NBC will attempt to work similar storytelling magic on just about every American or high-profile athlete that comes across the screen, fashioning their lives into kicky, emotional yarns. There’s another rivalry over on the gymnastics mats, where Wieber will be joined by teammate Gabby Douglas in trying to win the team all-around, before the two compete in the individual all around. On the heartstring front, until recently, Douglas’ father served in the Air Force. Swimmer Natalie Coughlin will attempt to become one of the most decorated American female Olympians ever, in one relay race. A cadre of American male sprinters beset by injuries and steroids have finally made it back to the Olympics, only to face Usain Bolt. There’s Ann Romney’s horse, a men’s basketball team with an inspired sense of style, and a 17-year-old female boxer, Claressa Shields, about whom there is so much story, there was actually a New Yorker story about her.
The format of the Olympics — the sheer quantity of events in such a short period of time, with so much athlete turnover every four years — and the content of the Olympics — sports that most people don’t pay much attention to until the Olympics come around, if even then (sorry, table tennis) — make the sort of endless, aggressive storytelling NBC will practice in the coming weeks necessary.

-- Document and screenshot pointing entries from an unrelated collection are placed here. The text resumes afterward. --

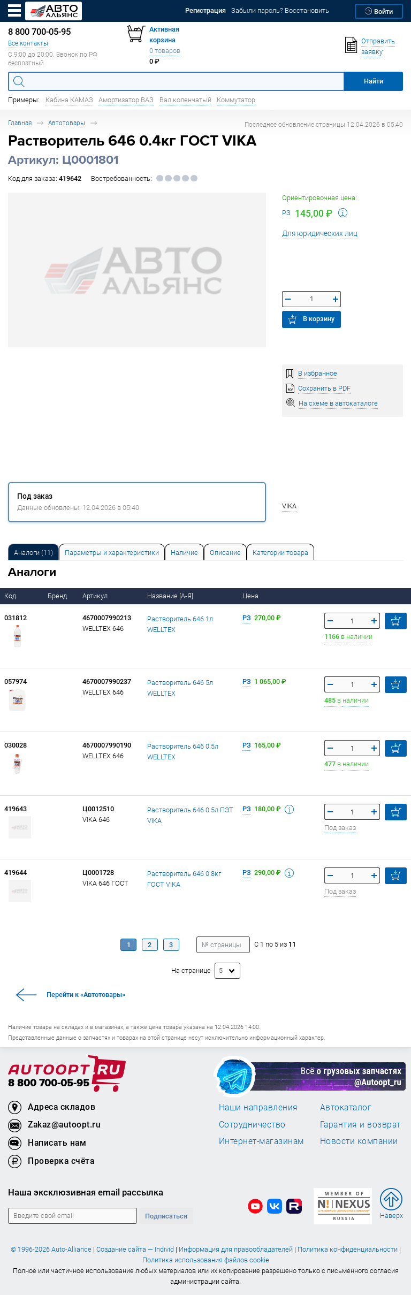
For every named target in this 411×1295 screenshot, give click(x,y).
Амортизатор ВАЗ (126, 99)
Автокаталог (346, 1107)
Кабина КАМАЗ (69, 99)
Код (11, 595)
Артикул (95, 595)
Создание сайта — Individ (135, 1249)
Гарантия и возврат (360, 1124)
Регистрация (205, 10)
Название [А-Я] (171, 595)
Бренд (58, 595)
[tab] (33, 552)
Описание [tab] (225, 552)
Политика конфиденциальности (348, 1249)
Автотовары (66, 123)
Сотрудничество (252, 1124)
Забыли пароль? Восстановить (280, 10)
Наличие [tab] (184, 552)
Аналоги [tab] (33, 552)
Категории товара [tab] (280, 552)
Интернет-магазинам (261, 1141)
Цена (251, 595)
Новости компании (359, 1141)
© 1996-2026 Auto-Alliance (51, 1249)
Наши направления (258, 1107)
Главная (20, 123)
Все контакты (28, 43)
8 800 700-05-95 (48, 1083)
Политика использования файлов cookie (205, 1259)
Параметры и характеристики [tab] (112, 552)
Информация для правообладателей (236, 1249)
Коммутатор (236, 99)
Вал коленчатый (185, 99)
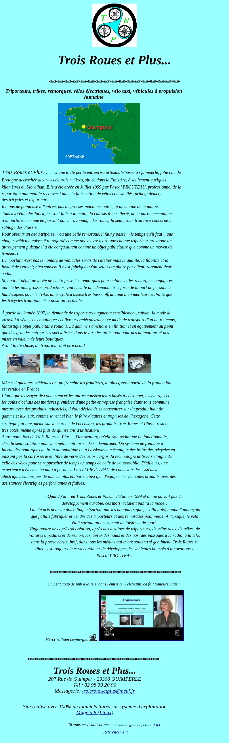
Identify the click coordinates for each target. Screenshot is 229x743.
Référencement (115, 732)
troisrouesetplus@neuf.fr (108, 691)
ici (158, 724)
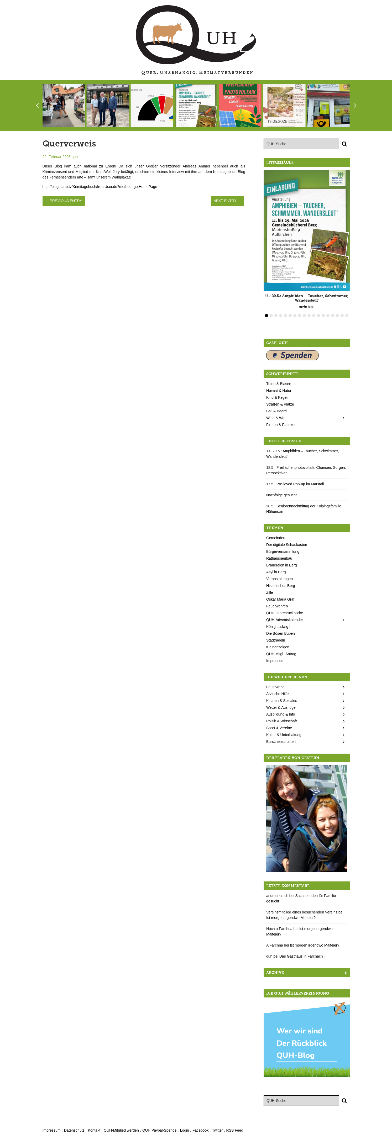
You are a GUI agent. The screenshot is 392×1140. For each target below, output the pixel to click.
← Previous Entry (63, 201)
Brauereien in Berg (281, 565)
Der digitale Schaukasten (286, 545)
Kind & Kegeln (278, 397)
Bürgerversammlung (282, 551)
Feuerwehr (275, 687)
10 (309, 315)
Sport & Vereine (279, 728)
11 (313, 315)
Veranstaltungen (279, 579)
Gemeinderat (277, 538)
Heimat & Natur (278, 390)
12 (318, 315)
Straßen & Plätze (280, 404)
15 (332, 315)
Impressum (275, 661)
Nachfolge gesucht (281, 495)
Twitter (217, 1130)
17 (342, 315)
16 (337, 315)
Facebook (200, 1130)
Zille (269, 592)
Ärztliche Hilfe (277, 694)
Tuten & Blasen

Audiences spend most of their lives not giving a hoot about synchronized swimming, or diving, or even the 200-meter butterfly, and NBC has to give us the tools to care about all of these sports, and in a hurry. The technical detail is usually less compelling than the personal one, the rules of synchronized swimming less interesting than the synchronized swimmers. (What kind of person gets to be an Olympic synchronized swimmer? Can’t wait for the segment on them!)
These narrative hooks — the melodramatic through lines — have pride of place at the Olympics, but they are a key part of all sports. When it comes to storytelling, the difference between the Olympics and the NBA, NFL or major league baseball is that fans of the Thunder or Heat, Red Sox or Yankees, Cowboys or Giants don’t need to be told these stories because they already know them by heart. (And even this doesn’t stop the media from retelling them all the time: See every single article about Lebron James basically ever.) Most people watching Roger Federer win Wimbledon a few weeks ago already understood exactly why it was so important to him, that just days before it had seemed like he, perhaps the best tennis player of all time, was going to be stuck in third place for the rest of his career, watching Novak Djokovic and Rafael Nadal duke it out for tennis supremacy. Any dedicated basketball, baseball or football fan already knows more about the players on their teams' background, habits, capabilities, competitive spirit and oddball qualities than any five-minute bio could begin to capture.
All this information — these narrative arcs, these soap operas of character— are what imbue sports with stakes and meaning, and — alongside feats of amazing athletic skill — make watching them so much fun. To make the Olympics as pleasurable as possible, NBC has to provide its audience with enough well-edited information about the athletes to get them invested, to care whether they win or lose. To bend a famous Joan Didion quote to the subject at hand: We tell ourselves stories in order to enjoy the trampolinist.